Magazine Sabato 10 ottobre 2015

I Figli del Capitano Grant, Jules Verne in fumetto

I Figli del Capitano Grant in fumetto
© facebook/Tunué

Magazine - Storie che attraversano il tempo, mantenendo incontaminata l’aurea di avventura che le vestiva alla loro uscita e che, anche se riprodotte, rilette, riscritte a distanza di tempo, non perdono.

I Figli del Capitano Grant (ed Tunué 144 pp, 16,90 Euro), di Verne mantiene inalterato il suo fascino anche nella declinazione a fumetti realizzata da Alexis Nesme. L’opera, pubblicata in Francia tra il 2009 ed il 2015, arriva in Italia in un unico volume che rende a pieno lo spirito dell’opera, rispetta il canone dello scrittore francese, e permette di apprezzare il meticoloso lavoro di stesura e disegno di Nesme.

Il volume, formato francese e copertina patinata flessibile, affascina già dalla presentazione.

Contenitore e contenuto suonano a tempo; il volume colpisce già dallo scaffale nel quale è riposto e il contenuto mantiene le promesse in copertina, che riprende quelle dei libri ottocenteschi: rosso intenso e cornice barocca a circondare un’immagine viva, pienamente in linea con le tavole interne.
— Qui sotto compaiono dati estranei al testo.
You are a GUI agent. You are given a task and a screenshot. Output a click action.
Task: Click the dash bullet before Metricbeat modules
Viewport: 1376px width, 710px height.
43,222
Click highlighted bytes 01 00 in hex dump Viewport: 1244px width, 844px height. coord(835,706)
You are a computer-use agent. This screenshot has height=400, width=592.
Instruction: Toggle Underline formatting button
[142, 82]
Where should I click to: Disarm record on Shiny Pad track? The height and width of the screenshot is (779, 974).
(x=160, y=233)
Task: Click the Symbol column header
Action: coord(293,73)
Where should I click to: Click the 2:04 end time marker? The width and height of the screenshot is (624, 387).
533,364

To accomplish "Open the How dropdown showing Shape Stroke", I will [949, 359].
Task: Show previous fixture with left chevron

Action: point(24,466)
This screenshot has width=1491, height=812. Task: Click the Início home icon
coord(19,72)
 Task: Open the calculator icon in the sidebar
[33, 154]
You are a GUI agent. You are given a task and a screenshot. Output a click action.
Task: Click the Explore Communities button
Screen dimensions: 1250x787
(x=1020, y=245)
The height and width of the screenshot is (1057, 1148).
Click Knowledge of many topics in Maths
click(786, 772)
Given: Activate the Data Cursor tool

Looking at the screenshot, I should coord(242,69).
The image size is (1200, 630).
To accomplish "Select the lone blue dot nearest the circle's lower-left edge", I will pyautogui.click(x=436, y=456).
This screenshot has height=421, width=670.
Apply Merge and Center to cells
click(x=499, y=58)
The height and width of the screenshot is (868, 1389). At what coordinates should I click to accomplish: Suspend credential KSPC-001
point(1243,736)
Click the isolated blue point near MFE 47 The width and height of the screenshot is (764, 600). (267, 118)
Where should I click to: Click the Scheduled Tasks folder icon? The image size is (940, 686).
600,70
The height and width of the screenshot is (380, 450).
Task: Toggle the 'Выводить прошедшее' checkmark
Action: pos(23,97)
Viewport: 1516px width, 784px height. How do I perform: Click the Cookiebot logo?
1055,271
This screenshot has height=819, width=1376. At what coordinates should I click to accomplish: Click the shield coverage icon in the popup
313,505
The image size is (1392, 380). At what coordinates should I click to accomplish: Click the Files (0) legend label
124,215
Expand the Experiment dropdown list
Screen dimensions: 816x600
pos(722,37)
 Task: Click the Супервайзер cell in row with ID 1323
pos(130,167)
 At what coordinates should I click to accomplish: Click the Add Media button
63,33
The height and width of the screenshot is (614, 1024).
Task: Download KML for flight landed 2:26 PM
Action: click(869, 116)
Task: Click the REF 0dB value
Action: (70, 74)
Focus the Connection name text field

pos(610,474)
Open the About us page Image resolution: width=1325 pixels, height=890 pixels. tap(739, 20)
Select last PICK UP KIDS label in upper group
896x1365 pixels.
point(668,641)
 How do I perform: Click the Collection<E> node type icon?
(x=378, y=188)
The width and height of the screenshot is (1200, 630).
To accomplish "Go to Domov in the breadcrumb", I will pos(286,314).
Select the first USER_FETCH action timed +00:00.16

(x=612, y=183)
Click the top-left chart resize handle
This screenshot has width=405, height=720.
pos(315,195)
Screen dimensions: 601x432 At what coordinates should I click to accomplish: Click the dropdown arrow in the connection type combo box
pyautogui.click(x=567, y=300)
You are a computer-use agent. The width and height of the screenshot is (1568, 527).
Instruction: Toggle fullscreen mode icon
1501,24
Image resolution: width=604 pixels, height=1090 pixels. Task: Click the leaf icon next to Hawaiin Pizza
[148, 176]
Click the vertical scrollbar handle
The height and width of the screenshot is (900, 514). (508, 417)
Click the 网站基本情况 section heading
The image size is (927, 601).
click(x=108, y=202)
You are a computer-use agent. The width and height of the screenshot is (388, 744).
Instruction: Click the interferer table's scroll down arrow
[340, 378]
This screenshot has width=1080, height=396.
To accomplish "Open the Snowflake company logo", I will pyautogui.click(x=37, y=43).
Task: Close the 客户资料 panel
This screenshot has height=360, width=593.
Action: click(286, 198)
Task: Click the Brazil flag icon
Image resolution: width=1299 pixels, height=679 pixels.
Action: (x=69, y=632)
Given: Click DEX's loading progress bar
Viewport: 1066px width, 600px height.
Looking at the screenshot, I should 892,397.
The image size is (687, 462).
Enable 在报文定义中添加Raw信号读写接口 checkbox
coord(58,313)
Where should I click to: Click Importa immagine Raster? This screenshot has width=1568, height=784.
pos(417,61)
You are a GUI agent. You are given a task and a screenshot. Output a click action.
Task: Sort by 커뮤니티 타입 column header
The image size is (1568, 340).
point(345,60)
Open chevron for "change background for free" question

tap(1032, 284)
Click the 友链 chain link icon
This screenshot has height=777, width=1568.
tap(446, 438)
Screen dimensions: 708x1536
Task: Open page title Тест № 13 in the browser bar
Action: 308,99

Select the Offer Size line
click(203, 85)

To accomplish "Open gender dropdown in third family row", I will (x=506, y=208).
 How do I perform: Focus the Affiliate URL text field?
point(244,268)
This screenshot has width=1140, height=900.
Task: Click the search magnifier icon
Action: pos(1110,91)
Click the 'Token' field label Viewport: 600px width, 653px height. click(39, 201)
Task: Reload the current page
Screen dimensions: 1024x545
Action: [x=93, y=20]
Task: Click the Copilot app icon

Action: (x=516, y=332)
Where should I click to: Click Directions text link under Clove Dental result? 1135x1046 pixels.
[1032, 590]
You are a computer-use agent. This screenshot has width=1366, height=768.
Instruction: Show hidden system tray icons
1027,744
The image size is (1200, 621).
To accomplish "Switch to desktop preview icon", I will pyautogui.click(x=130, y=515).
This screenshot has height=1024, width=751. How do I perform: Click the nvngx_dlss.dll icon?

L’apertura del volume non è da meno: un planisfero ottocentesco immerge il lettore nel primo capitolo dei viaggi straordinari di Verne, un lungo cammino che partendo dai Figli del Capitano e passando per le 20.000 leghe sotto i mari, avrebbe portato all’epilogo consumato sull’Isola Misteriosa.

La maestria nell’usare disegno e colori offrono poi uno spettacolo davvero entusiasmante; le tavole si susseguono veloci come un lungometraggio, il rimando va al cartone animato del Giro del Mondo in 80 Giorni, ricordo Verniano di infanzia, per più di una ragione, con un disegno capace di incantare, indubbio, ma anche di alleggerire didascalie e dialoghi fitti – necessari per restare fedeli all’origine – niente affatto didascalici ma assolutamente funzionali; una storia di Avventura intensa, divertente, che intrattiene, incanta, indubbiamente cattura e alla fine piace. Un classico che mantiene inalterata la sua modernità.

Oltre allo stile del disegno – per alcune tavole son talmente belle che vien quasi la tentazione di staccarle per incorniciarle – l’altra peculiarità è nella rappresentazione zoomorfa dei protagonisti, altro elemento che funziona da madeleine capace di riportare al Giro del Mondo visto da bambini.

Gli animali rappresentati per incarnare i protagonisti della Duncan sono la rappresentazione zoomorfa di quei comportamenti, scelte, errori e qualità umane. Per ogni personaggio tratteggiato da Verne, Nesme sceglie un animale che lo racconti immediatamente al lettore.

Una scelta ardita, è vero – è un attimo cadere in una trappola disneyana e vedersi declassato a fumetto per l’infanzia (come se i Disney lo fossero ndr) – ma che paga lo sforzo dell’autore.

Le immagini dei personaggi sono la prima descrizione degli stessi: un modo per delinearli a vista e rendere la lettura più fluida. I suoi non sono personaggi zoomorfi come Topolino e la famiglia dei Paperi, ma più simili nell’intento dell’autore a quelli amati nel classico Robin Hood o, per viaggiare un po’ più indietro, a quelli delle favole di Fedro lette e studiate al liceo.

Così come accade con le letture del romanzo originale, anche per la versione a fumetti è impossibile non farsi catturare dal viaggio del Duncan, o non affezionarsi ai protagonisti. L’equipaggio di prodi non lesina atti di estremo coraggio e senso del sacrificio, in pieno rispetto di quel comandamento all’avventura che parte da lontano, passa per i Goonies per arrivare fino a noi.

In definitiva il volume di Nesme offre un'occasione di incontro, tra chi è cresciuto con la testa fra le nuvole sognando l’Avventura, divorando il romanzo originale e i nuovi lettori che ritrovano le stesse suggestioni, la stessa voglia di viaggio verso l’ignoto, mantenendo rigorosamente la testa tra le nuvole, in questo caso parlanti.